El acuerdo sobre migración suscrito ayer enmienda la política de puertas abiertas sin apenas cortapisas con que la mayor parte de los estados miembros de la Unión respondieron a la gran crisis humanitaria desatada en 2015. Bajo el paraguas de Refugees Welcome, alrededor de un millón de extranjeros, muchos de ellos huyendo de los conflictos armados de Siria e Irak, arribaron a Europa en aquel año.
La opinión de una parte de las sociedades europeas sobre este asunto se adivina como una de las razones que explican el repliegue. Las pulsiones que rechazan la acogida de personas foráneas han sido canalizadas por fuerzas políticas de carácter xenófobo y favorables al cierre de fronteras, un mensaje contrario al espíritu de integración de la UE.

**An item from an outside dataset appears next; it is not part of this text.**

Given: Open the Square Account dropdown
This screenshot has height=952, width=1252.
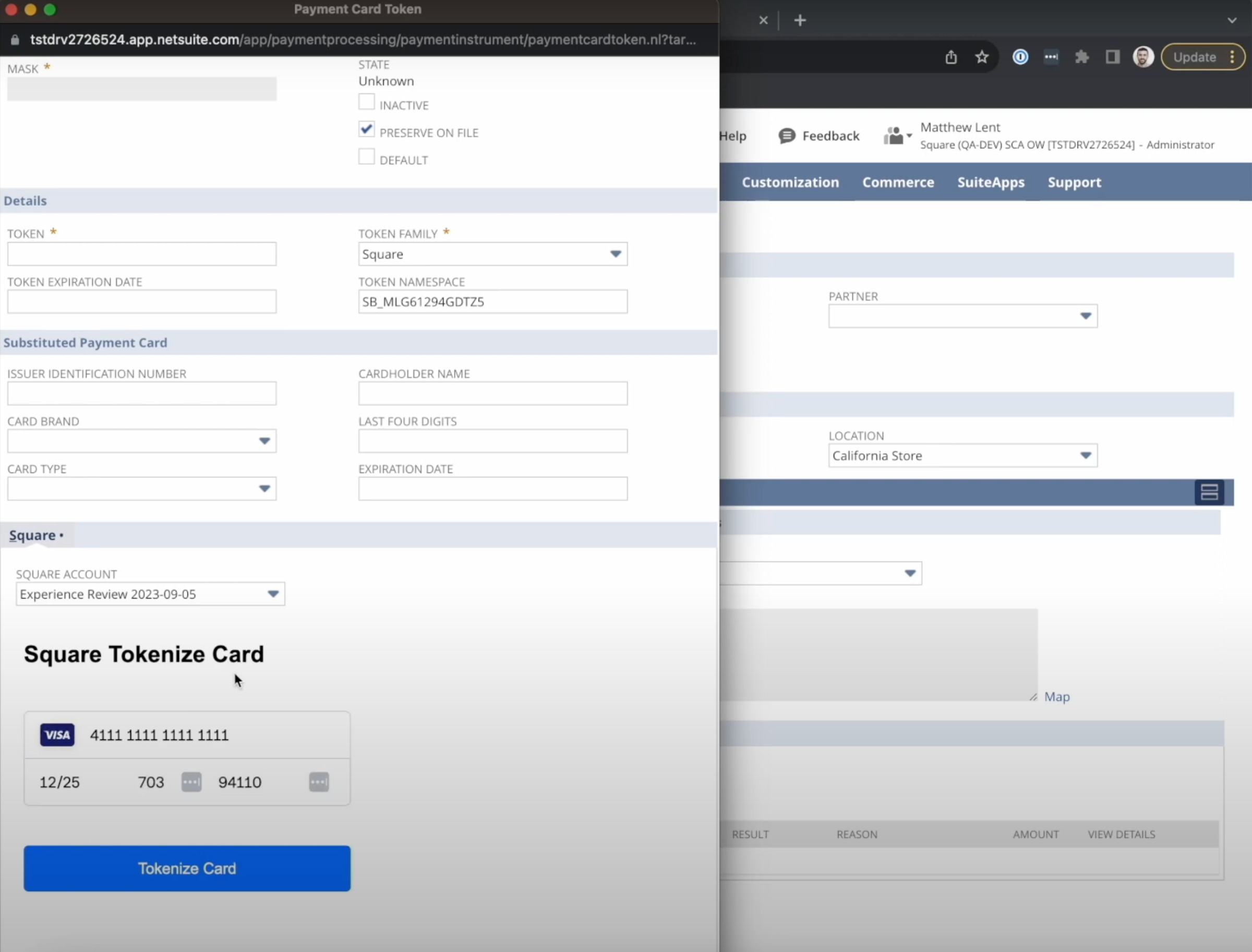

La controversia sobre la conveniencia de la migración enfrenta el doble argumento del valor social y la utilidad con un relato que alude a los problemas de integración y una mayor inseguridad. Por una parte, las prósperas sociedades europeas asumen la obligación de ofrecer una oportunidad a quienes arriesgan su existencia por buscar una vida mejor y además, los nuevos pobladores alivian la envejecida estructura demográfica del continente. Por otra parte, el fracaso del modelo de asimilación de Francia o la intervención del Ejército en las calles de Suecia para contener la oleada criminal que protagonizan diversas bandas emergen como riesgos para la convivencia social y democrática.
El establecimiento del nuevo marco regulatorio abre una vía para la mejora de una situación que, además, se prevé larga en el tiempo. Europa ha de seguir siendo tierra de acogida, pero no puede renunciar a un estilo de vida que protege a sus ciudadanos, les dota de derechos y tiene a la ley como garante; no caben retrocesos en materias como la igualdad por razones de género u orientación sexual, la aconfesionalidad de los estados o el acatamiento del orden jurídico, pilares del bienestar construido.